**実行タスク 1**
以下の本文において、陽色が王宮から締め出された理由は何ですか。

**本文**
【SS付】【イラスト付】
小説
作家買い。
小中先生の新刊は異世界トリップもの。Cielさんの描かれた美麗表紙も相まって読む前から期待度も上がりっぱなし、という状態で手に取りました。
ネタバレ含んでいます。ご注意ください。
平凡な高校生の陽色は、ある日突然異世界にトリップしてしまう。
人族と、エルフ、獣人たちが共存する世界に。人族の王が世界征服を目論み特別な能力を持っている人物を召喚したらしい。が、陽色は王が望む力を持っていなかった。
そのため彼は王宮から締め出されてしまうことに。
元の世界に戻ることもできない、何も知らない世界で生きていくことに絶望する彼だったが、じつは陽色は特殊な能力の持ち主だったー。
というお話。
「チート」という形容詞は賛否両論で、良い意味で使う人もいますし反対にあまり好意的な意味ではない意図で使う方もいますが、その「チート」という言葉を上手に生かした能力の持ち主なのです。こういう言葉の使い方が小中先生は本当にお上手だな、と思いつつ。

**実行タスク 2**
以下のエントリから、語「computer」を含む行をすべて抜き出して返してください。大文字と小文字は区別します。

**処理対象データ**
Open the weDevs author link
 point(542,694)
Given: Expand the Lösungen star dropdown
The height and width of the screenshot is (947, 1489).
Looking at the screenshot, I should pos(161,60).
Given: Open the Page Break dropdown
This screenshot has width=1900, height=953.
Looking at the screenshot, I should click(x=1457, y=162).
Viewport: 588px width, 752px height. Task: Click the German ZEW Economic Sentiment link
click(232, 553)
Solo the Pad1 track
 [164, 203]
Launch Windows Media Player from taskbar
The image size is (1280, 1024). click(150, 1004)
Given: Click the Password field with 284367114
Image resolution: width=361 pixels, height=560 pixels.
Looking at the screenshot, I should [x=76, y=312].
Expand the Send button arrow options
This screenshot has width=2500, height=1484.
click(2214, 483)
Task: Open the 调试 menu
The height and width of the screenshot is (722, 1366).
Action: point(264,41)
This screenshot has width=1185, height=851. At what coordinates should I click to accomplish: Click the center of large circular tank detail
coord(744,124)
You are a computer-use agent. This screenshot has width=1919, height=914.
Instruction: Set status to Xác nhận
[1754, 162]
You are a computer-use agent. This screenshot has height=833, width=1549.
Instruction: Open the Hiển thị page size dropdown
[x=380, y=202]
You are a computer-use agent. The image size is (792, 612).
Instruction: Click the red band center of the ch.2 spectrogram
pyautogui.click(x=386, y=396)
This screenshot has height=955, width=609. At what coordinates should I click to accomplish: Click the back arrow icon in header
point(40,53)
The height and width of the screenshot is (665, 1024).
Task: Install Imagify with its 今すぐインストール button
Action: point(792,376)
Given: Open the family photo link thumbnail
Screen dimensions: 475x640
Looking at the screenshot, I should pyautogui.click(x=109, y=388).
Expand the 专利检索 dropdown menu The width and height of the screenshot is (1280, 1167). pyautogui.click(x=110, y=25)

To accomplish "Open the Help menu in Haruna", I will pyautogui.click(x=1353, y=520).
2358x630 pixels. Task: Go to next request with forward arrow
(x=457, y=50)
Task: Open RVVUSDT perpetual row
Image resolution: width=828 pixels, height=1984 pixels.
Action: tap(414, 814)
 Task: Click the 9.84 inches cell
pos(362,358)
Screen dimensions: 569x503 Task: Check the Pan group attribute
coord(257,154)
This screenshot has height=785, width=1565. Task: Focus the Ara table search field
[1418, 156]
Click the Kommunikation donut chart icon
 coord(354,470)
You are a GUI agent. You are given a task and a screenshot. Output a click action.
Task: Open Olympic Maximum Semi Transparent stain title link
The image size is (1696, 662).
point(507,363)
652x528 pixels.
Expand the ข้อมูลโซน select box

**出力 1**
人族の王が望む力を持っていなかったためです。

**出力 2**
You are a computer-use agent. This screenshot has width=1919, height=914.
You are a computer-use agent. This screenshot has height=833, width=1549.
You are a computer-use agent. The image size is (792, 612).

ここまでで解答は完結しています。